Chimerica at the Almeida |
That has been very much our philosophy in making our pieces about the dialogue with China - we have always made sure that Chinese artists are involved from the beginning, as part of the creative process, devising, writing and shaping the play in collaboration with the Westerners. It's a process which recently got us onto Chinese TV: see the Propeller TV documentary at http://propellertv.co.uk/programmes/chinatown
If I have one concern about Chimerica, it is that the viewpoint of the piece is so very Western. In fairness, it doesn't pretend otherwise; and there is a powerful sense that the central character's fascination with an anonymous Chinese "hero" - the young man who stood in front of the tanks in Tiananmen Square in 1989 - is a romanticised outsider's view. But it seems odd that a play which appears to warn Westerners against imagining a China in a Western image should itself exoticise and "other" the culture and society. In particular, the main Chinese character is arrested for sedition. This felt particularly potent for me, as he is played by Benedict Wong - a wonderful actor who I also saw recently as Ai Weiwei at Hampstead. The coincidence is instructive - our theatres seem to like their Chinese heroes in captivity, being tortured and interrogated by Kafkaesque authority figures.

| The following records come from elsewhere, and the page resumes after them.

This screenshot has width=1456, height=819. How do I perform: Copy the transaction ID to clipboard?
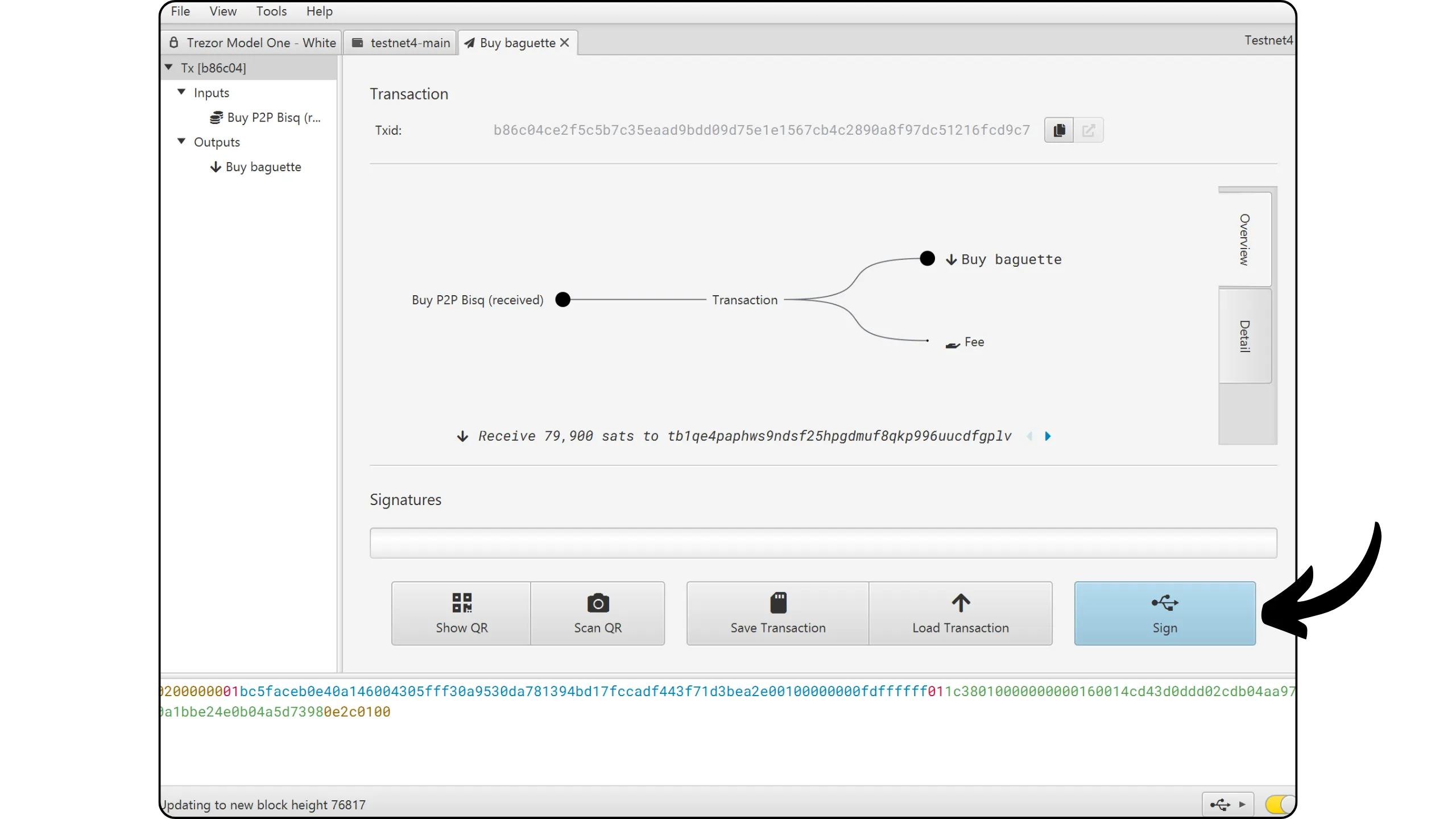(1058, 130)
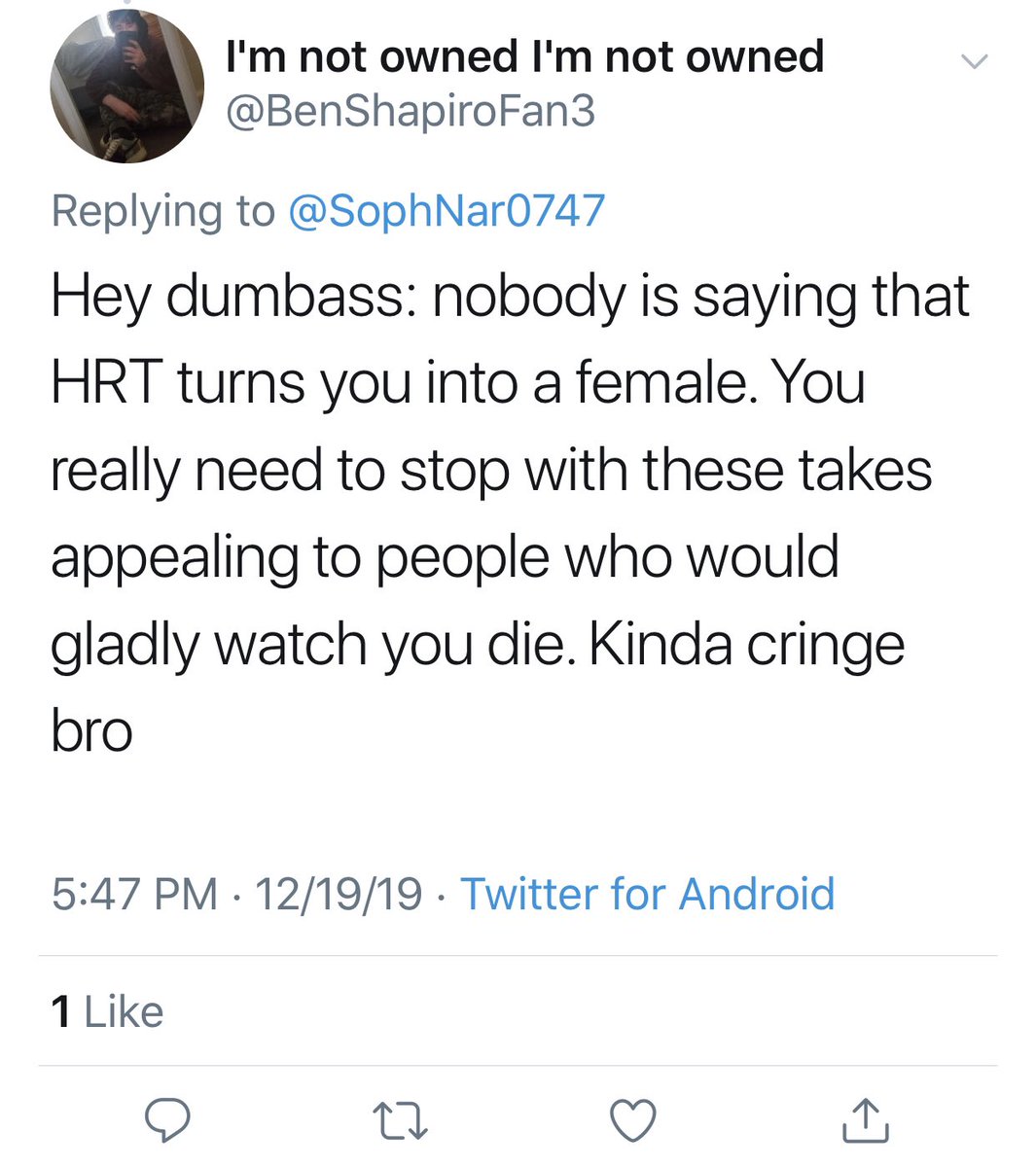
Task: Tap the reply speech bubble icon
Action: [x=167, y=1119]
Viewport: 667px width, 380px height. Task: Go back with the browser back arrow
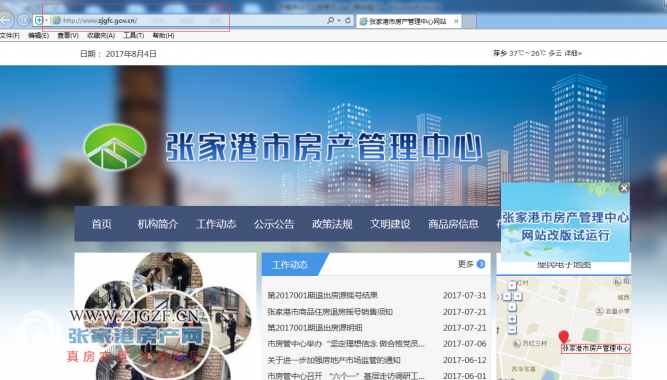click(x=6, y=20)
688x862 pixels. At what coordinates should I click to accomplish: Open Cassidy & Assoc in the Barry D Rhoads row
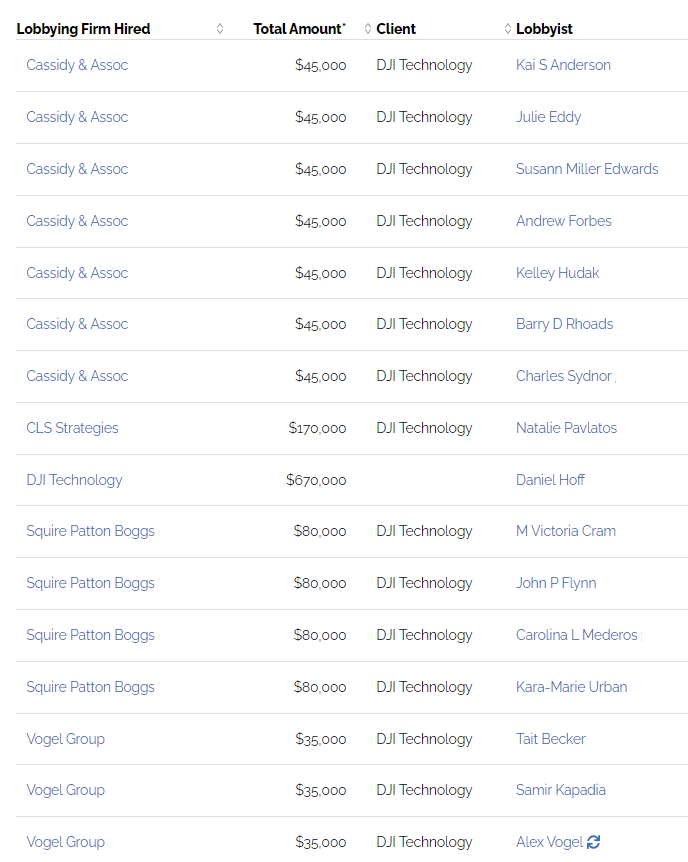[77, 324]
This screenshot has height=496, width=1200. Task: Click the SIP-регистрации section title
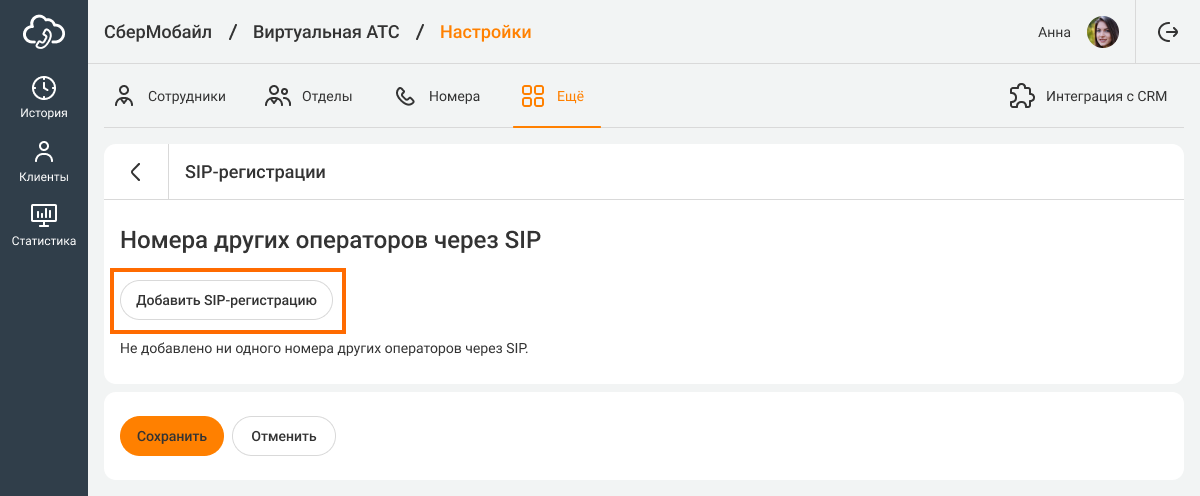pyautogui.click(x=256, y=172)
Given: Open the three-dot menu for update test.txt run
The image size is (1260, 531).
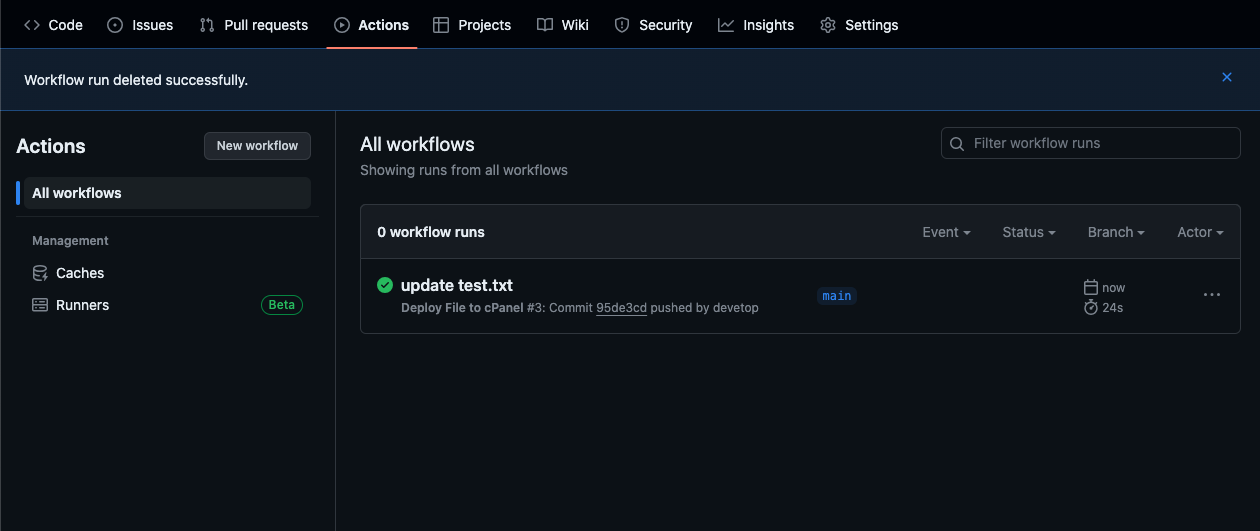Looking at the screenshot, I should (x=1211, y=295).
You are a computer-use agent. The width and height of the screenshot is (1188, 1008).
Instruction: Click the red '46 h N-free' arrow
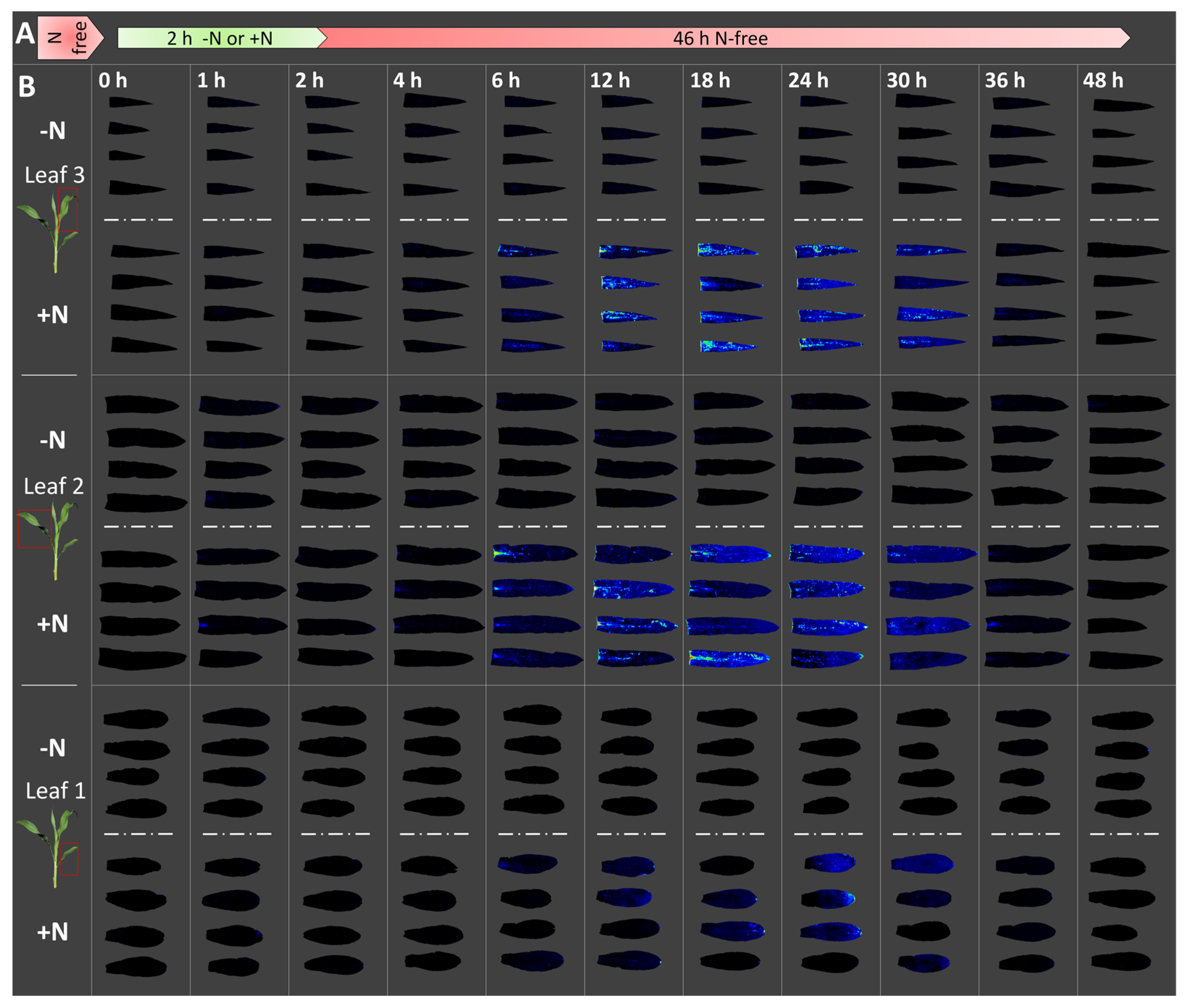click(721, 38)
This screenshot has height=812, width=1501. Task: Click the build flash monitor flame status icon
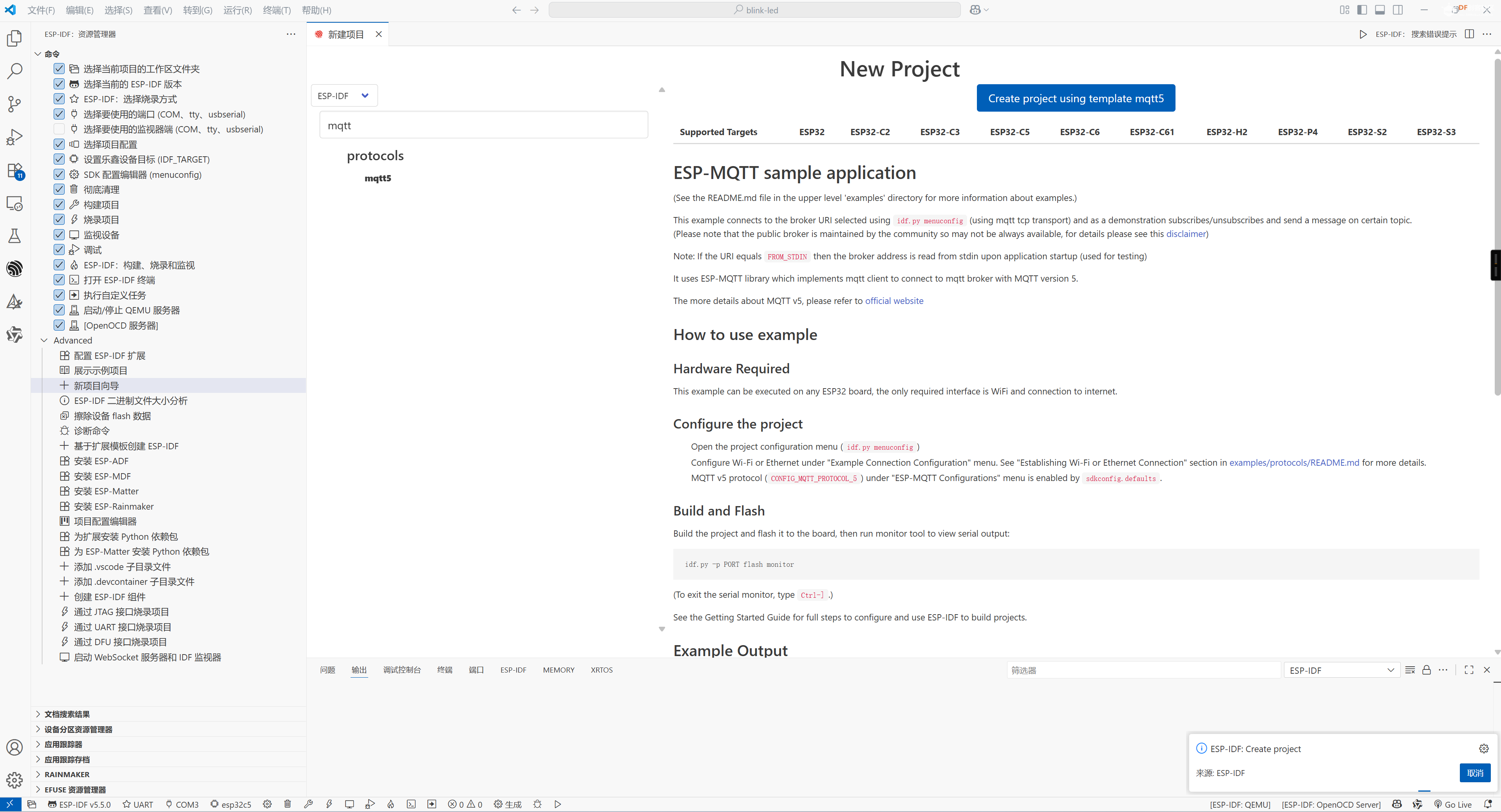tap(391, 805)
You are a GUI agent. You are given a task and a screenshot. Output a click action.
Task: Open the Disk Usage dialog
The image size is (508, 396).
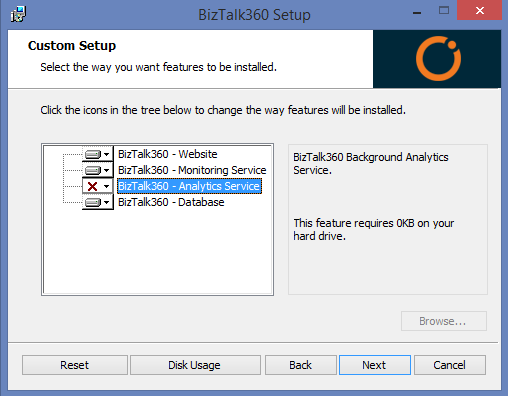(195, 365)
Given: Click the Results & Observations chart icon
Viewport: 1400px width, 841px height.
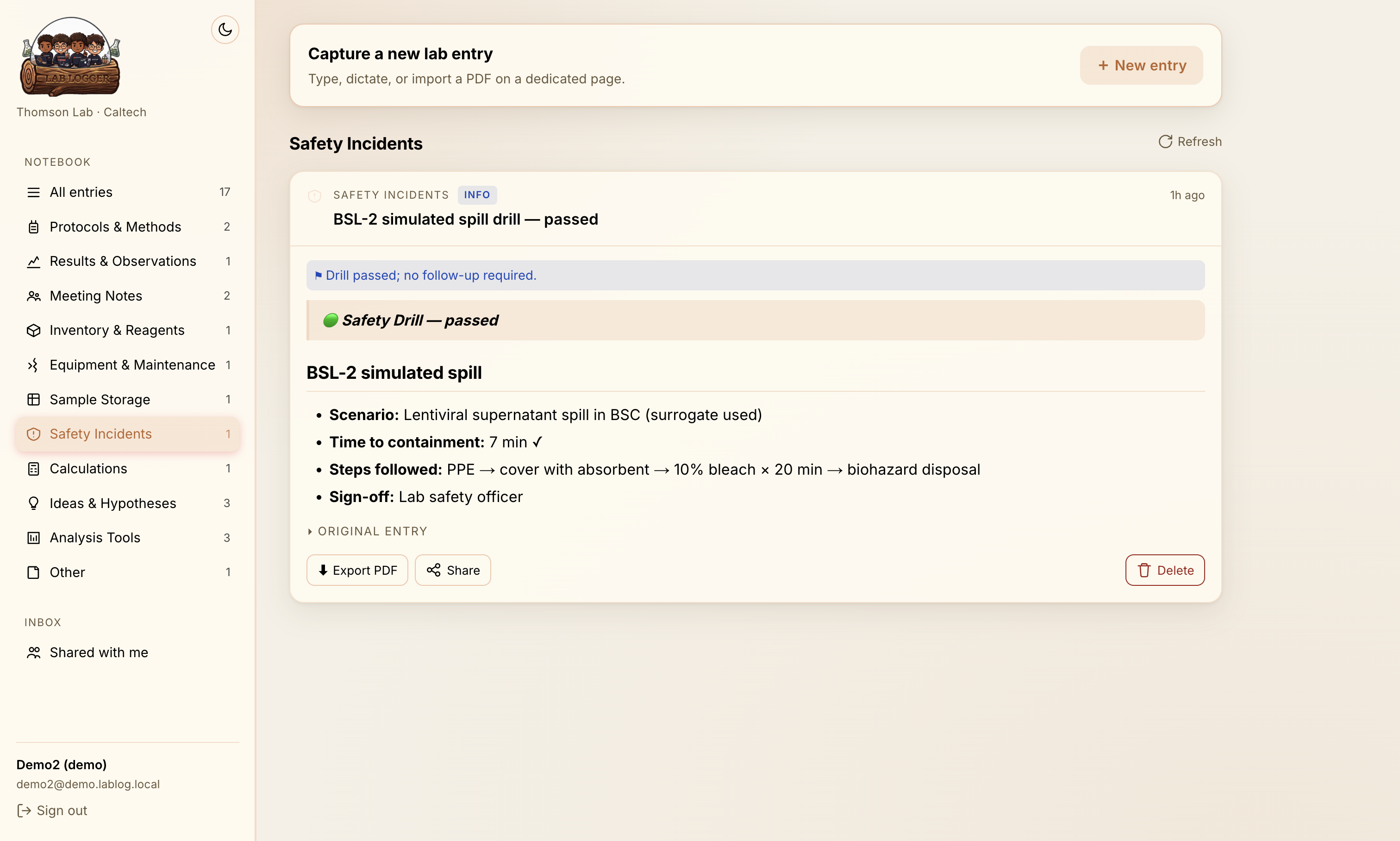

I don't doubt the importance of this theme. Any artist believes passionately in freedom of speech and expression, in the validity of cultural practice and open debate. Anyone with a social conscience is stirred by the plight of figures like Liu Xiaobo. But to make this the central plank in our discourse around China is to misread the culture. What is significant in modern China is not so much the suppression of culture, art and debate, as the general consensus to go along with this. A character in Chimerica says that the Tiananmen Square incident represents the moment when China shifted from a politically fluid society to one of commerce and compliance - and I would agree with that. There is, from the leadership through to the people, a real fear of the cultural gesture - because the country has lived through so many disastrous cultural gestures - not least the Cultural Revolution itself. As Ma Haili said in rehearsals for Dis-Orientations, the student unrest in the Square felt like the beginning of the Cultural Revolution again: and that was why it was suppressed.
This is not an easy context in which to make a cultural gesture. But it is also, as Ai Weiwei constantly affirms, an essential one.